Bij de vraag wat duurzaam voedsel is, zit ik al meteen met een taalprobleem. Voedsel is immers per definitie niet duurzaam. Het is bedoeld om te worden verteerd en als het niet gegeten wordt zal het vrij snel bederven. Dat is niet duurzaam. Ik neem daarom aan dat de vraagstellers bedoelen: wat is duurzaam geproduceerd voedsel? Zelfs dan blijft duurzaamheid een relatief begrip. Mijn kijk op de wereld is vooral ingegeven door wat ik geleerd heb over thermodynamica.

Thermodynamisch evenwicht
Energie gaat niet verloren (1e hoofdwet) maar de kwaliteit van de energie gaat wel verloren (2e hoofdwet, productie van entropie) en alle processen om ons heen (inclusief voedselproductie) kunnen alleen maar verlopen als de entropie toeneemt. Een systeem is in thermodynamisch opzicht in perfect evenwicht als er niets meer verandert (als de maximale entropieproductie is bereikt), en dat is - letterlijk - de dood in de pot.

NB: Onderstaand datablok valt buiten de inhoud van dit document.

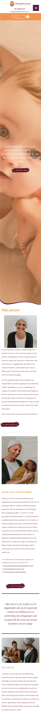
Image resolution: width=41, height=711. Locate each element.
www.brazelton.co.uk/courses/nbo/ (15, 572)
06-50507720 (19, 9)
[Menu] (36, 8)
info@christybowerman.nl (19, 12)
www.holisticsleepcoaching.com (14, 569)
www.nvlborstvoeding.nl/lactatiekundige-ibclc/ (18, 565)
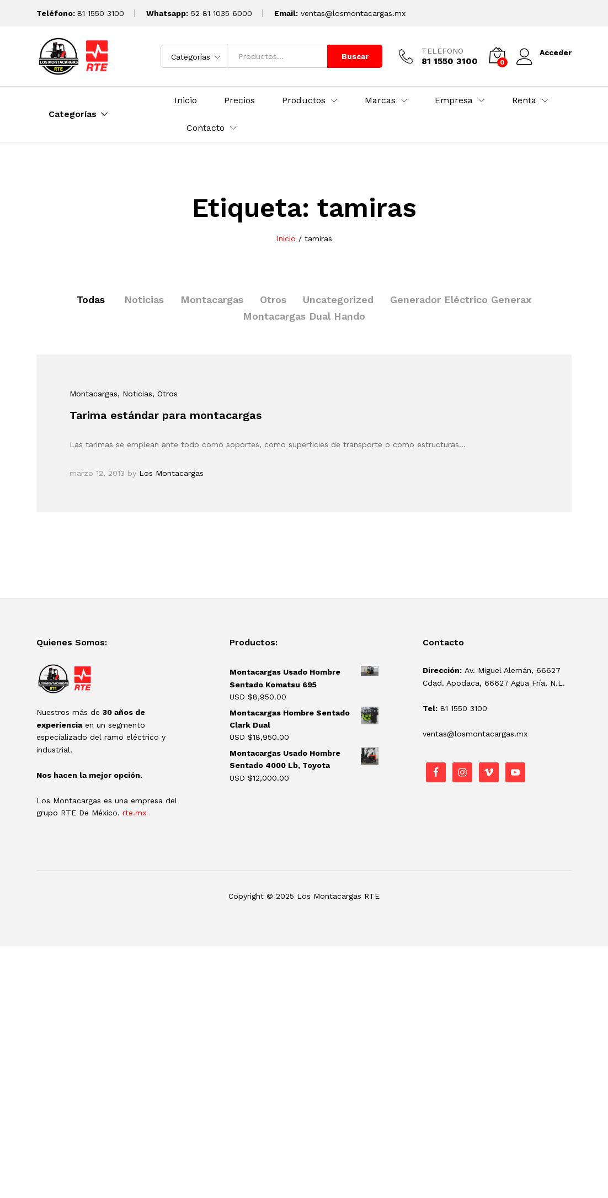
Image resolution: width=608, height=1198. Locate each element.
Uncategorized (338, 299)
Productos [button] (304, 100)
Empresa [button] (454, 100)
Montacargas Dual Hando (304, 316)
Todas (91, 299)
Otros (273, 299)
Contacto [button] (205, 128)
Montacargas (211, 299)
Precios (239, 100)
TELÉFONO (442, 50)
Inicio (185, 100)
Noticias (144, 299)
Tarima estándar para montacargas (166, 415)
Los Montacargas (171, 473)
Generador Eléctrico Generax (460, 299)
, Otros (165, 393)
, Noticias (135, 393)
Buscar (355, 56)
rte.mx (134, 812)
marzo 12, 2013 (97, 473)
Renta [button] (524, 100)
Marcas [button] (380, 100)
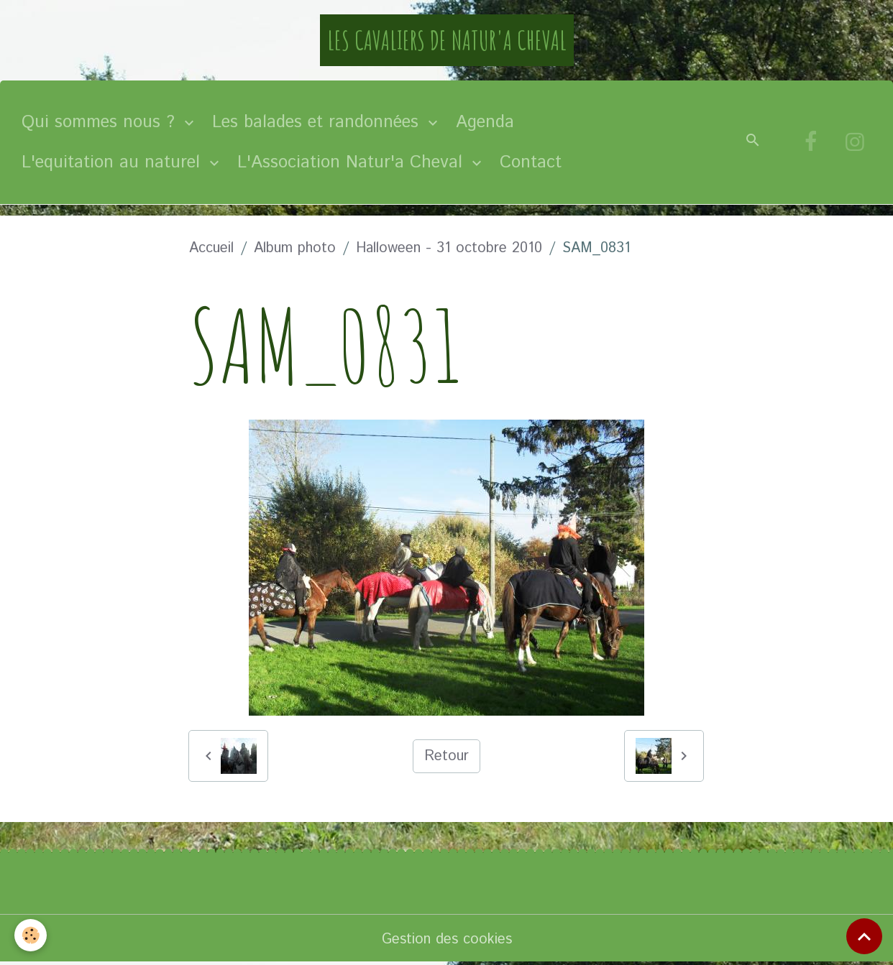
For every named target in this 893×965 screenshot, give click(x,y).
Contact (531, 162)
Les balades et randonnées (318, 122)
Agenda (485, 122)
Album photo (295, 248)
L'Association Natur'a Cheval (352, 162)
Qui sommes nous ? (101, 122)
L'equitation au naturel (114, 162)
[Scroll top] (864, 936)
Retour (446, 756)
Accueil (211, 248)
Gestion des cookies (447, 939)
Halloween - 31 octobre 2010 (449, 248)
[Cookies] (30, 935)
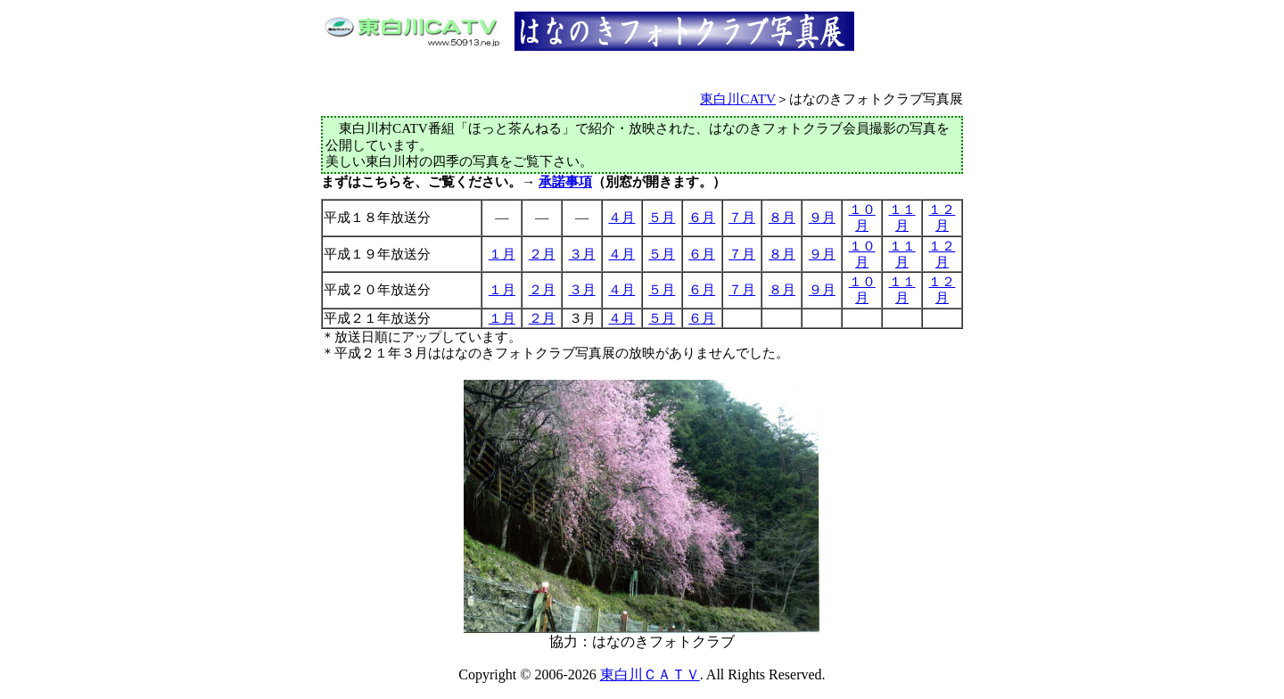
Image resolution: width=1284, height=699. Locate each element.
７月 (741, 217)
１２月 (941, 217)
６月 (701, 217)
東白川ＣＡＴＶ (650, 674)
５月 (661, 217)
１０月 (862, 217)
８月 (782, 217)
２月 (542, 253)
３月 (582, 253)
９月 (822, 217)
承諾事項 (565, 181)
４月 (621, 217)
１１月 (902, 217)
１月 (502, 253)
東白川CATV (738, 98)
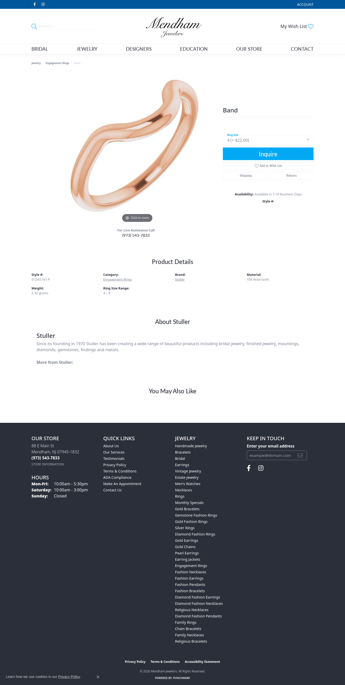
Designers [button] (139, 48)
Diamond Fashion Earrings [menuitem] (197, 597)
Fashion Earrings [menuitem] (189, 578)
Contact (302, 48)
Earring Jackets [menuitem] (187, 559)
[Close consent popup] (97, 676)
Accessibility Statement (202, 662)
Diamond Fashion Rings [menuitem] (195, 534)
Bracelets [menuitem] (183, 452)
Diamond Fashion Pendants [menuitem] (198, 616)
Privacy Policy (114, 464)
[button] (305, 4)
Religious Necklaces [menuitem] (192, 609)
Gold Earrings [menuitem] (186, 540)
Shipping (246, 175)
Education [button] (194, 48)
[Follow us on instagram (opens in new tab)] (43, 5)
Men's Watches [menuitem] (187, 483)
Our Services (114, 452)
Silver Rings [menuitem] (185, 527)
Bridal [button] (39, 48)
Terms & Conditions (119, 471)
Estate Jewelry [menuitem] (186, 477)
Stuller (180, 279)
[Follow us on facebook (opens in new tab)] (34, 5)
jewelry (36, 63)
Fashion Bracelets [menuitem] (190, 590)
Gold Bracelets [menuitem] (187, 509)
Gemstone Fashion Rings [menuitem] (196, 515)
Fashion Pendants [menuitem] (190, 584)
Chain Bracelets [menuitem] (188, 628)
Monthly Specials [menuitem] (189, 502)
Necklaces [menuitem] (183, 490)
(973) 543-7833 (136, 235)
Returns (291, 175)
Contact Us (112, 490)
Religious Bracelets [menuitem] (191, 641)
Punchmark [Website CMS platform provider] (181, 678)
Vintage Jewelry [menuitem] (188, 471)
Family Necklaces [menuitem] (189, 635)
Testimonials (113, 458)
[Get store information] (47, 464)
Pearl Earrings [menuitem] (187, 553)
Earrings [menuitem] (182, 464)
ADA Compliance (117, 477)
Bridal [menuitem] (180, 458)
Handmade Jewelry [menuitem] (191, 445)
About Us (111, 445)
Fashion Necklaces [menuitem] (190, 572)
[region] (137, 148)
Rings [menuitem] (179, 496)
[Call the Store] (45, 458)
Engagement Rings (57, 63)
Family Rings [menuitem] (185, 622)
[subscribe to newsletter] (300, 455)
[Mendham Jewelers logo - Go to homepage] (172, 26)
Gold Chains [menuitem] (185, 546)
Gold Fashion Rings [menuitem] (191, 521)
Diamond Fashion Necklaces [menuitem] (199, 603)
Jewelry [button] (87, 48)
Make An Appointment (122, 483)
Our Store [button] (249, 48)
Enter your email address (270, 446)
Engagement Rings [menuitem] (191, 565)
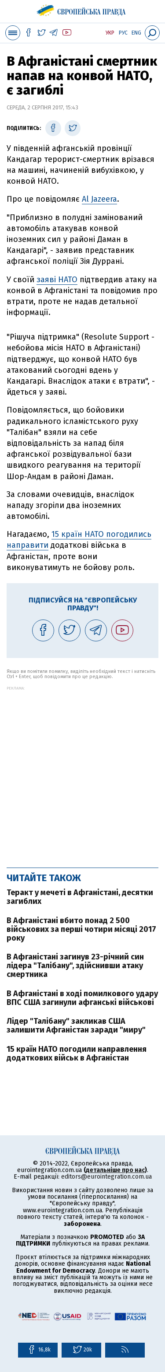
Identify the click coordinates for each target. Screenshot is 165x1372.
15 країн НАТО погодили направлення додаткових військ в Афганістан (77, 1053)
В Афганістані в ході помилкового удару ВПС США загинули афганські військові (82, 998)
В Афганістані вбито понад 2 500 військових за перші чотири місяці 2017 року (81, 929)
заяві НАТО (57, 279)
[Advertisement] (82, 772)
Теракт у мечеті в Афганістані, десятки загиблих (80, 897)
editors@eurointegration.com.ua (106, 1176)
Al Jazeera (99, 199)
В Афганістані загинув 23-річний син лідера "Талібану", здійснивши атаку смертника (75, 965)
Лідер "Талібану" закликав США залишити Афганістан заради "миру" (76, 1025)
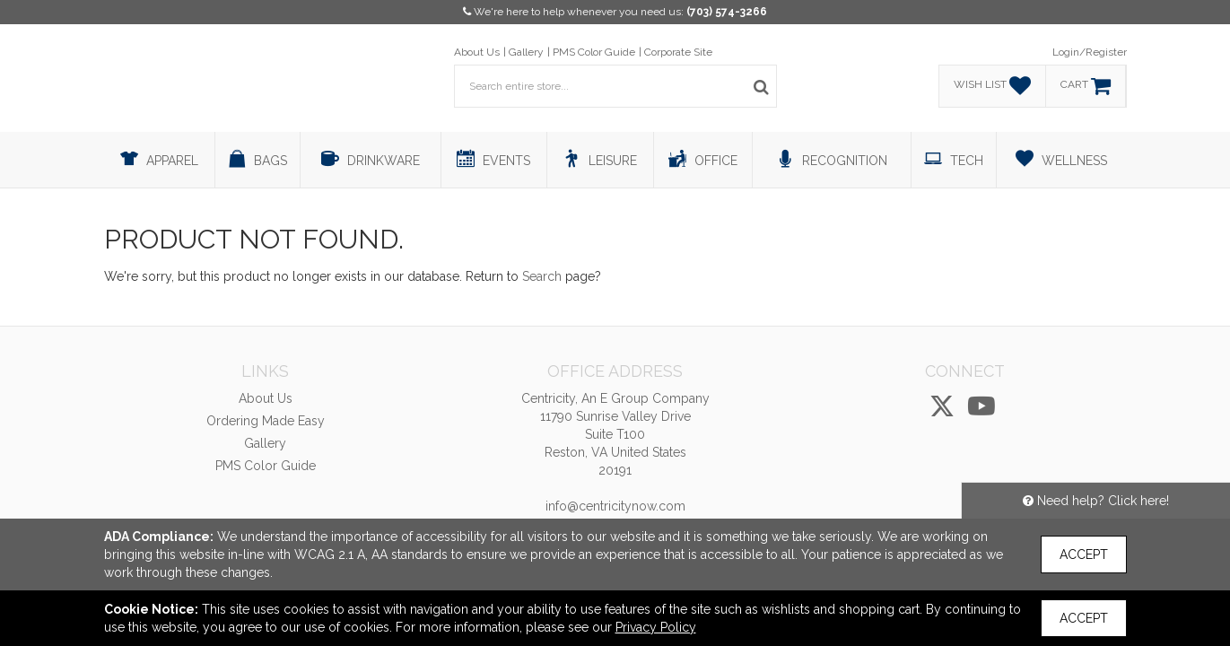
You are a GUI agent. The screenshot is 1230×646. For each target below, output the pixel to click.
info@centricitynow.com (615, 506)
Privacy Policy (655, 627)
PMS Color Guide (594, 52)
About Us (477, 52)
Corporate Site (678, 52)
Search (542, 276)
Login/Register (1089, 52)
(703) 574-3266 (726, 11)
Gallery (526, 52)
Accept (1084, 554)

Alle levende systemen zijn erop gericht dit dodelijke evenwicht zo lang mogelijk uit te stellen. Daartoe worden we in staat gesteld door de zon en planten die zonne-energie kunnen omzetten in suikers. Mijn relatieve interpretatie van duurzaamheid is dan dat we binnen dit beperkende thermodynamische kader maximale voedselproductie moeten zien te realiseren met minimale entropieproductie. Ik ben me ervan bewust dat dit een technologische benadering is en ik besef ook goed dat er nog andere manieren zijn om naar duurzaamheid te kijken. Maar gezien deze onontkoombare fysische werkelijkheid is het voor mij een essentieel startpunt voor een beschouwing over duurzame voedselproductie.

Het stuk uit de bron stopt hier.